Pointing records for text and elements
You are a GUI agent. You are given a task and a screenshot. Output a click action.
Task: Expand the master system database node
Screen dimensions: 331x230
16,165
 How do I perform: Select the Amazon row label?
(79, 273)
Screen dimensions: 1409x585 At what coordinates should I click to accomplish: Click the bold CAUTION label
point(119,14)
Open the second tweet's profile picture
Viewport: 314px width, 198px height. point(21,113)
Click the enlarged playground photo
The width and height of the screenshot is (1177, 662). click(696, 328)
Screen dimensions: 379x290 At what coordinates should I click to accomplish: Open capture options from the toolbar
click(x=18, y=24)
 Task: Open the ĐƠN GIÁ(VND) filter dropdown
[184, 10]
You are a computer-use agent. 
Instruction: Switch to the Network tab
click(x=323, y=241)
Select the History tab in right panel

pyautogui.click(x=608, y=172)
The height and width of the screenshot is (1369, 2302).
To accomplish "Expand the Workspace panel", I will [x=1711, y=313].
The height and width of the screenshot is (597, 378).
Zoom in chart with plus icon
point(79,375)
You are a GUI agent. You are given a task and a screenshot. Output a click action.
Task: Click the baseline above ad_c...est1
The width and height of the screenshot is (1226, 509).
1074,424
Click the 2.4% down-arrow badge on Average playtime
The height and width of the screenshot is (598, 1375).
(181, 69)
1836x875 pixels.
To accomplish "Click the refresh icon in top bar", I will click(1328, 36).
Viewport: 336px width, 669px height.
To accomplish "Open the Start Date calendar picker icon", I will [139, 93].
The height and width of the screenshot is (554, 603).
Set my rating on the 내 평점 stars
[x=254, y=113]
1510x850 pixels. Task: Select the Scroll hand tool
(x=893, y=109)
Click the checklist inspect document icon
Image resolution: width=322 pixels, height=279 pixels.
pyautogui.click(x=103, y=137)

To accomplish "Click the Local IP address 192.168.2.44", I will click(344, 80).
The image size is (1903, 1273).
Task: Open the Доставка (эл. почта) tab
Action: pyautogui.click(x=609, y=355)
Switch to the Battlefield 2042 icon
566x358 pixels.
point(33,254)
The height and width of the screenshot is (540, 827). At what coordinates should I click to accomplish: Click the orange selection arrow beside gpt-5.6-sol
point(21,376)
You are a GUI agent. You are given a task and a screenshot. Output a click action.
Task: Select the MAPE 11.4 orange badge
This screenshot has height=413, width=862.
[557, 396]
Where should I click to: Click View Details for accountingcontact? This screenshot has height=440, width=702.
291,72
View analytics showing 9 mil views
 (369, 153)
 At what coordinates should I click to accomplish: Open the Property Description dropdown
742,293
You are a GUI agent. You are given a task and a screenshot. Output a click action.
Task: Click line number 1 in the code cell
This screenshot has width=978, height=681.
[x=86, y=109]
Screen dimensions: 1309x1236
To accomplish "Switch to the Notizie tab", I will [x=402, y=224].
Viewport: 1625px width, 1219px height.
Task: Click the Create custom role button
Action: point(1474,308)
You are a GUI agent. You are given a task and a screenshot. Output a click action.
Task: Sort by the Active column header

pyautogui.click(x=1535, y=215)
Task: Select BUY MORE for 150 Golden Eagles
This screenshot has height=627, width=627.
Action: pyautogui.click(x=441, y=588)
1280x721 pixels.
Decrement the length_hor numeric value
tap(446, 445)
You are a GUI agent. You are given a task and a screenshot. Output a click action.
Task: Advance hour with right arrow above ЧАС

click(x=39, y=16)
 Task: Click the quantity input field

■ **TASK GOAL**
Reproduce every line of the material above word for word.

■ **WORKED SOLUTION**
You are a GUI agent. You are given a task and a screenshot. Output a click action.
Task: Expand the master system database node
Screen dimensions: 331x230
16,165
 How do I perform: Select the Amazon row label?
(79, 273)
Screen dimensions: 1409x585 At what coordinates should I click to accomplish: Click the bold CAUTION label
point(119,14)
Open the second tweet's profile picture
Viewport: 314px width, 198px height. point(21,113)
Click the enlarged playground photo
The width and height of the screenshot is (1177, 662). click(696, 328)
Screen dimensions: 379x290 At what coordinates should I click to accomplish: Open capture options from the toolbar
click(x=18, y=24)
 Task: Open the ĐƠN GIÁ(VND) filter dropdown
[184, 10]
You are a computer-use agent. 
Instruction: Switch to the Network tab
click(x=323, y=241)
Select the History tab in right panel

pyautogui.click(x=608, y=172)
The height and width of the screenshot is (1369, 2302).
To accomplish "Expand the Workspace panel", I will [x=1711, y=313].
The height and width of the screenshot is (597, 378).
Zoom in chart with plus icon
point(79,375)
You are a GUI agent. You are given a task and a screenshot. Output a click action.
Task: Click the baseline above ad_c...est1
The width and height of the screenshot is (1226, 509).
1074,424
Click the 2.4% down-arrow badge on Average playtime
The height and width of the screenshot is (598, 1375).
(181, 69)
1836x875 pixels.
To accomplish "Click the refresh icon in top bar", I will click(1328, 36).
Viewport: 336px width, 669px height.
To accomplish "Open the Start Date calendar picker icon", I will [139, 93].
The height and width of the screenshot is (554, 603).
Set my rating on the 내 평점 stars
[x=254, y=113]
1510x850 pixels. Task: Select the Scroll hand tool
(x=893, y=109)
Click the checklist inspect document icon
Image resolution: width=322 pixels, height=279 pixels.
pyautogui.click(x=103, y=137)

To accomplish "Click the Local IP address 192.168.2.44", I will click(344, 80).
The image size is (1903, 1273).
Task: Open the Доставка (эл. почта) tab
Action: pyautogui.click(x=609, y=355)
Switch to the Battlefield 2042 icon
566x358 pixels.
point(33,254)
The height and width of the screenshot is (540, 827). At what coordinates should I click to accomplish: Click the orange selection arrow beside gpt-5.6-sol
point(21,376)
You are a GUI agent. You are given a task and a screenshot. Output a click action.
Task: Select the MAPE 11.4 orange badge
This screenshot has height=413, width=862.
[557, 396]
Where should I click to: Click View Details for accountingcontact? This screenshot has height=440, width=702.
291,72
View analytics showing 9 mil views
 (369, 153)
 At what coordinates should I click to accomplish: Open the Property Description dropdown
742,293
You are a GUI agent. You are given a task and a screenshot. Output a click action.
Task: Click line number 1 in the code cell
This screenshot has width=978, height=681.
[x=86, y=109]
Screen dimensions: 1309x1236
To accomplish "Switch to the Notizie tab", I will [x=402, y=224].
Viewport: 1625px width, 1219px height.
Task: Click the Create custom role button
Action: point(1474,308)
You are a GUI agent. You are given a task and a screenshot. Output a click action.
Task: Sort by the Active column header

pyautogui.click(x=1535, y=215)
Task: Select BUY MORE for 150 Golden Eagles
This screenshot has height=627, width=627.
Action: pyautogui.click(x=441, y=588)
1280x721 pixels.
Decrement the length_hor numeric value
tap(446, 445)
You are a GUI agent. You are given a task and a screenshot. Output a click action.
Task: Advance hour with right arrow above ЧАС

click(x=39, y=16)
 Task: Click the quantity input field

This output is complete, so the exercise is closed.